The Indian Health Service, a federal agency within the Department of Health and Human Services, confirms the deficit: “Adequate sanitation facilities are lacking in approximately 38,000 American Indian and Alaska Native homes (or 9.5%). Of these homes approximately 7,100 (or 1.8% lack access to a safe water supply and/or waste disposal facilities.” This is nearly double the rate of the general population, the agency observes, noting that sanitation shortcomings contributed to infection rates that were more than triple the rate in non-Hispanic Whites.

High Speed Internet     

Tribal Nations are also among the populations likeliest to lack high speed internet – more than four times that of the general population. The White House promises the new law will ensure everyone’s access. “Broadband internet is necessary for Americans to do their jobs, to participate equally in school learning, health care, and to stay connected,” noting that more than 30 million residents live in areas with no broadband infrastructure or insufficient speeds – “a particular problem in rural communities throughout the country. The Bipartisan Infrastructure Deal will deliver $65 billion to help ensure that every American has access to reliable high-speed internet.”  

Power Grid Upgrades

One of the five facets of wellness design is safety, and an upgraded power grid can potentially reduce the type of outages that downed Texas’ grid last winter, resulting in hundreds of deaths. The law will deliver $65 billion to building a more resilient grid that will also reduce health-damaging pollution effects. Those effects are far greater than initially believed.

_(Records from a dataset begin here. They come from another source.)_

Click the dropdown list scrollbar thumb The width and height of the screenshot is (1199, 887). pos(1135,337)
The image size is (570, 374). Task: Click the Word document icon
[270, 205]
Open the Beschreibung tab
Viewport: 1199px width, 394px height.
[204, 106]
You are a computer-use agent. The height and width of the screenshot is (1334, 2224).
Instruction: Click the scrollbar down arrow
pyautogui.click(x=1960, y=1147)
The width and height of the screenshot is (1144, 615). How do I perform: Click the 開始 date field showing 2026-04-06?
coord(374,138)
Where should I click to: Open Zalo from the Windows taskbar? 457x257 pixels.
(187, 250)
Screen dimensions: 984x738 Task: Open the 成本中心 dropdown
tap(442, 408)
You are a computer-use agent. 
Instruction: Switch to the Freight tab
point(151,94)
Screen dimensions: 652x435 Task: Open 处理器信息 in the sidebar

As the National Institute of Environmental Health Sciences, a section of the National Institutes of Health, reports, “When the National Ambient Air Quality Standards were established in 1970, air pollution was regarded primarily as a threat to respiratory health. Over the next decades as air pollution research advanced, public health concern broadened to include cardiovascular disease; diabetes mellitus; obesity; and reproductive, neurological, and immune system disorders.” The report adds that air pollution exposure is associated with “oxidative stress and inflammation in human cells, which may lay a foundation for chronic diseases and cancer.”

Pollution Site Cleanups

The law’s $21 billion in Superfund and brownfield cleanup will also reduce exposure to air pollution, soil and water sources in homes near those sites, improving the health, longevity and safety of millions of Americans.

According to the Environmental Protection Agency, the most common contaminants found at Superfund sites are asbestos, dioxin, lead, soil bioavailability (which is human exposure to contaminants by ingestion — e.g., children getting dirt in their mouths through play) and radiation. Each has serious consequences for human life and health.

Hazards like hurricanes, storm surge and flooding, which are growing more common and severe, can carry these pollutants from affected sites to neighboring areas, increase the importance of cleaning them up.